The Next Word — How Language Models Work

Article 1 of 8 · Series: How LLMs Work

What actually happens in the millisecond between an input and the first character of the response?

Most people have a rough idea — something to do with AI, something with neural networks, something involving a lot of computing power. That rough idea is enough to use a language model. It is not enough to understand why it behaves the way it does — why it sometimes makes things up, why minimal changes to the prompt can completely flip the answer, why it excels at certain tasks and fails at others in ways that would almost be funny if they were not so expensive.

This article lays the foundation. We will look at what a language model does mechanically — step by step, with real code, no shortcuts.

Not Words, but Tokens

The first thing most people get wrong: a language model does not read words. It reads tokens.

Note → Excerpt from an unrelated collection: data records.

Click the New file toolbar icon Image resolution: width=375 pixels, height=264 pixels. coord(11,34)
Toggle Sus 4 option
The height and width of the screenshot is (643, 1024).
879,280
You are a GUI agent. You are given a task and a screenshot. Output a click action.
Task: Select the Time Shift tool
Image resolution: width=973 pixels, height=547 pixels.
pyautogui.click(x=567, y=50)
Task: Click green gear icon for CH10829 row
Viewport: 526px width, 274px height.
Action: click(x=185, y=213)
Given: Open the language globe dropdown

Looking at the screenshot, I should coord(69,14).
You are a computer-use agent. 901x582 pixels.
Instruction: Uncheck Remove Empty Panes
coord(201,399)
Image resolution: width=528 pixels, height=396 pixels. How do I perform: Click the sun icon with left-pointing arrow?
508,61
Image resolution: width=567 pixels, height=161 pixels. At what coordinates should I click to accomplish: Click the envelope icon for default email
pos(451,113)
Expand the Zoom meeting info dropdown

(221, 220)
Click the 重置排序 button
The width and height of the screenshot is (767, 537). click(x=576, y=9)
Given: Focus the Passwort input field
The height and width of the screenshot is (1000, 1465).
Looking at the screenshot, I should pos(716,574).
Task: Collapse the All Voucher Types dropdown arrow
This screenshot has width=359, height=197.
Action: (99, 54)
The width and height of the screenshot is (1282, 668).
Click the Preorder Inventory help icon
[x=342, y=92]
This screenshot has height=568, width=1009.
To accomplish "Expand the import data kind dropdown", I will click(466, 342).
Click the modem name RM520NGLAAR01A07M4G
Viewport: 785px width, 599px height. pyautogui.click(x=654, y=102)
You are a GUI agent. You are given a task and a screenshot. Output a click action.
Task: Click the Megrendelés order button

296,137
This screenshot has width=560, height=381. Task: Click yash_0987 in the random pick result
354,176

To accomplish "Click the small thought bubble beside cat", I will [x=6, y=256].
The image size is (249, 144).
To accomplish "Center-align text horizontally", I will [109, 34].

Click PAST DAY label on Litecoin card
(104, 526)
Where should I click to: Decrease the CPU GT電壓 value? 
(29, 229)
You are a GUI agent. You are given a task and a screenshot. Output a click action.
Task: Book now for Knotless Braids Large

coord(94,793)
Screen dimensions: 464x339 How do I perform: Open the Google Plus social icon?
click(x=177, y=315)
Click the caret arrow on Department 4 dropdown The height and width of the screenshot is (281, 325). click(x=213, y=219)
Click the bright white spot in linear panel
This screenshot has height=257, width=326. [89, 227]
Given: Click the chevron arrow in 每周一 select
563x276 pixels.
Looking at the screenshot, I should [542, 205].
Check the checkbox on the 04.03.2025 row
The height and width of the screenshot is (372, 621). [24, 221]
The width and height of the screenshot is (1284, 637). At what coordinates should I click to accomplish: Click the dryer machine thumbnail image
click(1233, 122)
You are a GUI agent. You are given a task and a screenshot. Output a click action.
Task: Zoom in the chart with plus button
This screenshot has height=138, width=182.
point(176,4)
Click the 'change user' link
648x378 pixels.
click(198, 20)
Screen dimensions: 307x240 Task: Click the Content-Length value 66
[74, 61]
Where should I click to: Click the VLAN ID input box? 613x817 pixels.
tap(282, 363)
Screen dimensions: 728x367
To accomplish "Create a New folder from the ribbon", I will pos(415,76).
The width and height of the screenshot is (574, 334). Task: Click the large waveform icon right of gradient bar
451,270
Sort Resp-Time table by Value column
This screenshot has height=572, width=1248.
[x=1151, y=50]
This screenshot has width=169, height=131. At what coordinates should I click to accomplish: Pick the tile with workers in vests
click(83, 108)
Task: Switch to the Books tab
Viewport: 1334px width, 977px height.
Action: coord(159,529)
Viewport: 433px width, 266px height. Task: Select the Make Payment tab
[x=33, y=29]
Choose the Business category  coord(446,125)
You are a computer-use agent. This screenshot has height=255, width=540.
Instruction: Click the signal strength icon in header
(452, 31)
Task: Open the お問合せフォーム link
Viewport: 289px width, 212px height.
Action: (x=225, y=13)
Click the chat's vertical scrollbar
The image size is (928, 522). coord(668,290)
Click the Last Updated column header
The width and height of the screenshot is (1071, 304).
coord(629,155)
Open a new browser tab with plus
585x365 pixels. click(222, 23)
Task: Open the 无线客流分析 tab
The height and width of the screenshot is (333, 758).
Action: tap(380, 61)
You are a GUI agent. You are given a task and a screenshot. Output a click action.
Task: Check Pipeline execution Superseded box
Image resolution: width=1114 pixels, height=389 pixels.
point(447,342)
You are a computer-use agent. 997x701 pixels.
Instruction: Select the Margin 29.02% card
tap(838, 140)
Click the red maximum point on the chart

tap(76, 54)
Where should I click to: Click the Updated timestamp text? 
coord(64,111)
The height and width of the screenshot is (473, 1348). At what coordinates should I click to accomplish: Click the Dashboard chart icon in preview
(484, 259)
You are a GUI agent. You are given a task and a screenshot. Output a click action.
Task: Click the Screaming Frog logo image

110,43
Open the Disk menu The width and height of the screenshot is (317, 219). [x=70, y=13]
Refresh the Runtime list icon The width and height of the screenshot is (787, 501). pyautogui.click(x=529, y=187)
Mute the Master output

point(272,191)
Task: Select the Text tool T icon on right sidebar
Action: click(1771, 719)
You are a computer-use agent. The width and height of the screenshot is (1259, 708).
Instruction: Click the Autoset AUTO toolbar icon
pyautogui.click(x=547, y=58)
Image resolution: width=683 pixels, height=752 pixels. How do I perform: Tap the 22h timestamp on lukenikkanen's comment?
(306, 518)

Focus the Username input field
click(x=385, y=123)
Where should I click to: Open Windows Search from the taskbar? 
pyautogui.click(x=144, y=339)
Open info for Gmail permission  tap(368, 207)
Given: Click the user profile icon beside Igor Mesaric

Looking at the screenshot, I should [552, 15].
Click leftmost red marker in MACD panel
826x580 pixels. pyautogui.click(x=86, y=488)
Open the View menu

A token is a piece of text — sometimes a whole word, sometimes a word fragment, sometimes a single character or a punctuation mark. The exact segmentation depends on the tokenizer, but the principle is the same everywhere: text is split into manageable units before the model ever sees it.

Why not just use words? Three reasons.

First, the concept of a “word” is language-dependent and fuzzy — German compounds like “Donaudampfschifffahrtsgesellschaft” contain conceptually multiple words. Second, a purely word-based vocabulary would be enormous — millions of entries across all languages, conjugations, and technical terms. Tokens enable a compact vocabulary of typically 32,000 to 100,000 entries that can still represent any text. Third, sub-word tokens allow unknown words to be assembled from known parts — the model may see “quantum computer” for the first time, but already knows “quantum” and “computer” separately.

Let’s see what this looks like in practice:

import tiktoken

# pip install tiktoken
enc = tiktoken.get_encoding("cl100k_base")  # Vokabular von GPT-4

text = "Sprachmodelle sind faszinierend."
tokens = enc.encode(text)

print(f"Text:   {text}")
print(f"Tokens: {tokens}")
print(f"Anzahl: {len(tokens)}\n")

for token_id in tokens:
    print(f"  {token_id:6d} → '{enc.decode([token_id])}'")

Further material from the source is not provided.